A deadly rock slide last fall left many survivors unable to reclaim even the most meager of livelihoods.
A chair, a few thin mats, threadbare pillows. These are among the remnants of the 52 years that Khalaf Hussein and his wife, Hanifa Abbas, spent living in one of this city's most densely packed slums – and one of the poorest places on earth.
The couple was able to salvage only a few possessions after the Duweiga shantytown was crushed by a rockslide that sent boulders, some weighing 70 tons and bigger than buildings, cascading into the streets last September. At least 95 people were killed.
Even though the store he ran was crushed, Mr. Hussein and his family count themselves among the fortunate.
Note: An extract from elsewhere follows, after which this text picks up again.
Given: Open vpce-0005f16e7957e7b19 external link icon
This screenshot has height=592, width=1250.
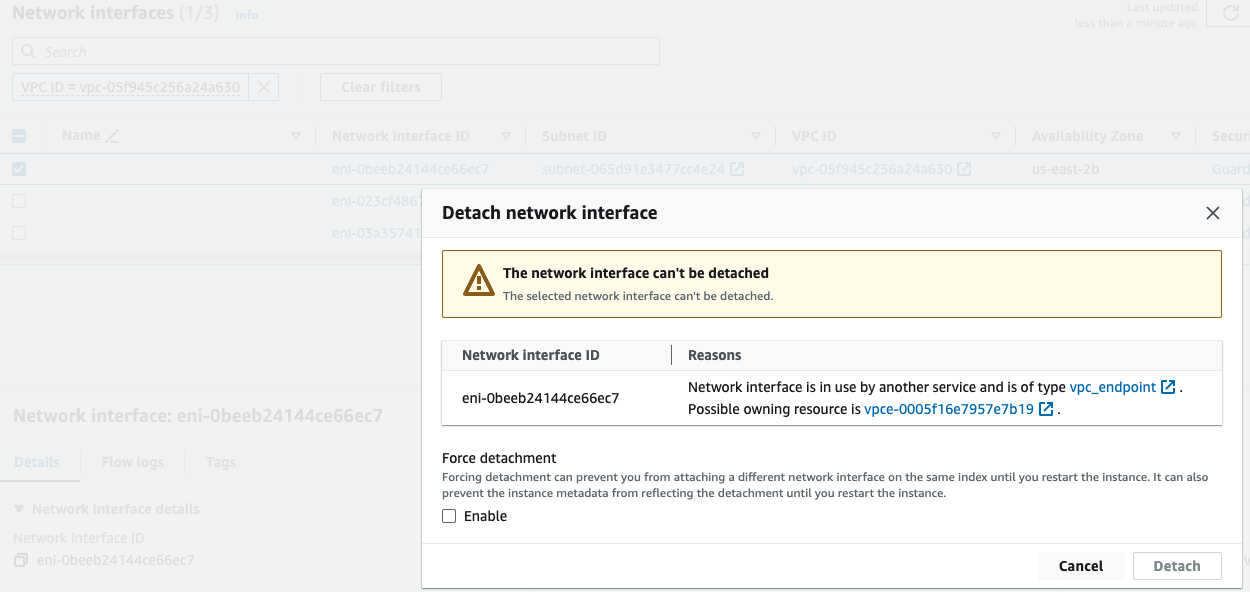Looking at the screenshot, I should coord(1046,408).

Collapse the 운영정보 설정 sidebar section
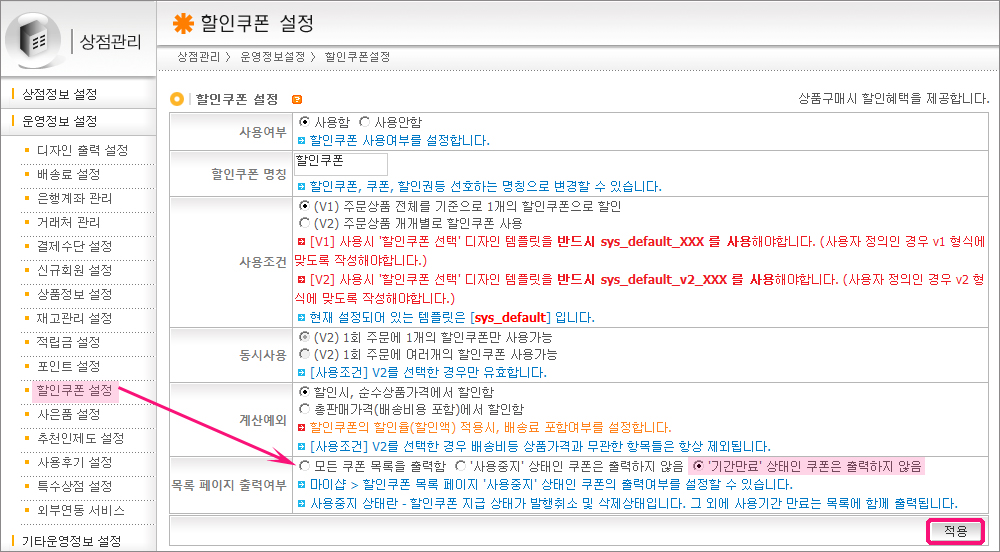(59, 121)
One of the rocks landed just 13 feet from where he and his wife were sleeping that morning. But in the months following the disaster, the family, like many others from the slum, has slid even further down Egypt's rigid class system. They have been stymied by bureaucratic hurdles, corruption, and this country's changing attitudes toward the urban poor.
The government's handling of the disaster, say many human rights groups, illustrates that while Egypt, which has received more than $50 billion in aid from the United States since 1975, has made some progress in aiding its poorest, it is still unable – or unwilling – to improve public safety and the quality of life for scores of Egyptians living in poverty.
Life without a safety net
Egypt is a nation without much of a safety net – and when poor people are victims of natural or man-made disasters, of which Egypt has had more than its share, they are often unable to reclaim even the most meager livelihoods.